Остальные Ратибор приказал забить снаружи, чтобы ромеи не выгоняли скотину
и не увозили свое имущество.
Кто-то догадался бежать налегке, спускаясь со стен на веревках. Таким
не препятствовали, таких и не замечали, так как не было сил и цели, чтобы
оцепить город.
Обыскивая дома, подвалы, подземелья, россичи во многих местах
наткнулись на эргастулы для содержания рабов. Особенно обширные эргастулы
были обнаружены в толще городских стен.
Не понимая, кого это ромеи держат взаперти под замками, под железными
засовами, россичи выпускали затворников из отравленных нор. Справедливо
видя в них не ромеев, иные из россичей, забыв свое дело, помогали
освобожденным сбивать цепи.
Сейчас же среди истощенных, опаршивевших, смердящих рабов нашлись
военнопленные из уголичей, тиверцев и других племен славянского языка.
Озлобленные, но и охмелевшие от счастья, они спешили добавить свою долю к
растущей в россичах недоброжелательности к ромеям.
Загаженный, обезумевший Топер внушал отвращение.

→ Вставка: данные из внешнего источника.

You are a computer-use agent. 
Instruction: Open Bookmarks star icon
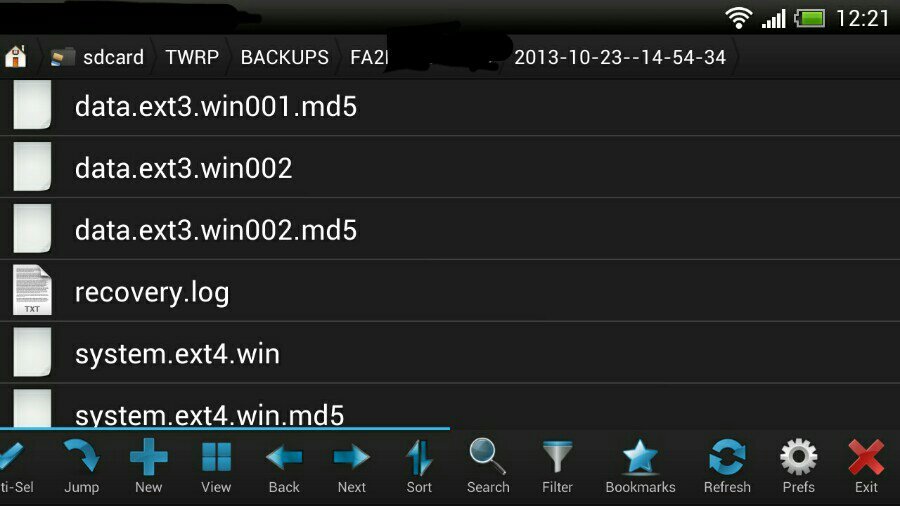pyautogui.click(x=640, y=466)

Горы добычи
подавляли воображение. Все казалось нужным, ни от чего не хотелось
отказаться. Ратибор приказал торопиться. Сотники подгоняли.

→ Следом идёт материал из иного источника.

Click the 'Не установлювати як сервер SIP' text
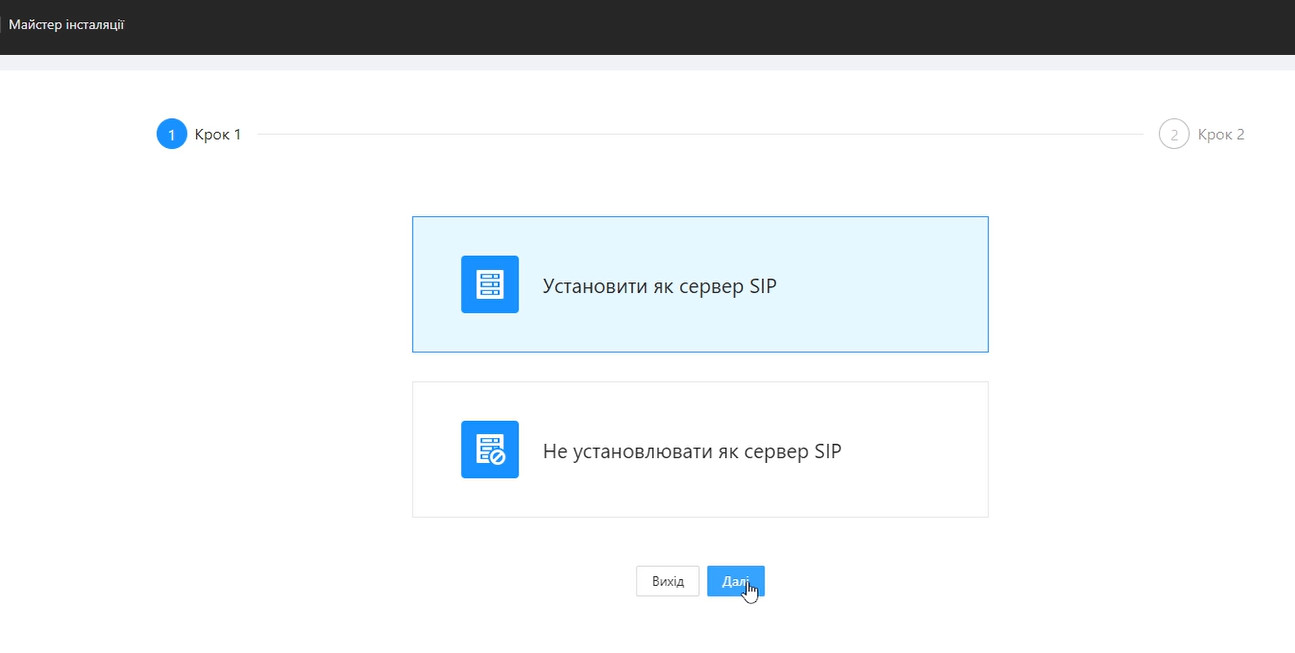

Нужны пастухи для тысячных стад, которые пойдут с войском. Нужны
тысячи погонщиков для телег. Россичи выбирали мужчин, казавшихся
посильнее, помоложе, не успевая и не умея разобраться, ромей ли это или
раб. Им повиновались - по общей привычке повиноваться силе.
На имперской дороге вытягивался обоз. И уже тронулась головная сотня
россичей, уже поднялась пыль. Мычали быки, ржали лошади, кричали люди.

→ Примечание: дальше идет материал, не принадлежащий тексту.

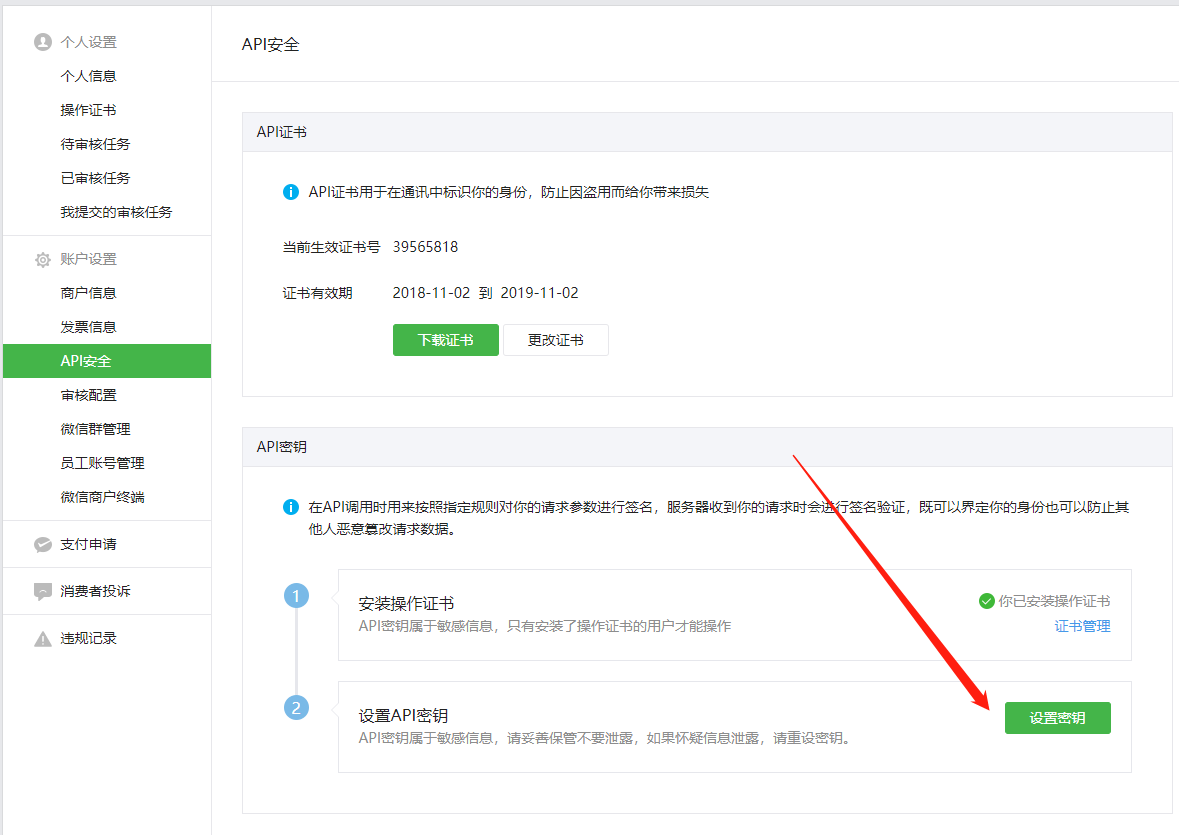Select 操作证书 in the sidebar
Viewport: 1179px width, 835px height.
[x=88, y=110]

Прогреми гром - никто не услышал бы раската телеги Перуна.
Поход окончен. Вернуться домой, не растерявши добычи, казалось куда
более трудным, чем налегке бить ромеев.
Сколько живого полона россичи выхватили из Топера? Четыре, пять тысяч
голов... Их никто не считал. Сколько бы их ни было, число уведенных было
невелико по сравнению с оставшимися.
Топер насчитывал в обычное время тридцать тысяч обитателей. И не
меньше тридцати тысяч беглецов из округа набилось за городские стены.
Половина - рабы. Имущество, которое, прежде всего, спасли при вести о
появлении варваров, превращалось в страшную угрозу.
Эти люди, считавшиеся говорящими животными, умели отвиливать от
работы и трудились только из страха перед мучительным наказанием. На
каждый десяток приходилось содержать надсмотрщика, а более рачительные
хозяева держали одного погонялу на пять рабов.
Веками, так же естественно, как реки текут в море, слагались
отношения между хозяином, рабом, работой.
Под раз навсегда застывшей маской тупоумного безразличия раб портил
самые грубые и крепкие лопаты, мотыги, плуги, бороны.
Во время прививки плодовых деревьев раб так подсекал кору, что ветка
засыхала, при окапывании - подрубал корни.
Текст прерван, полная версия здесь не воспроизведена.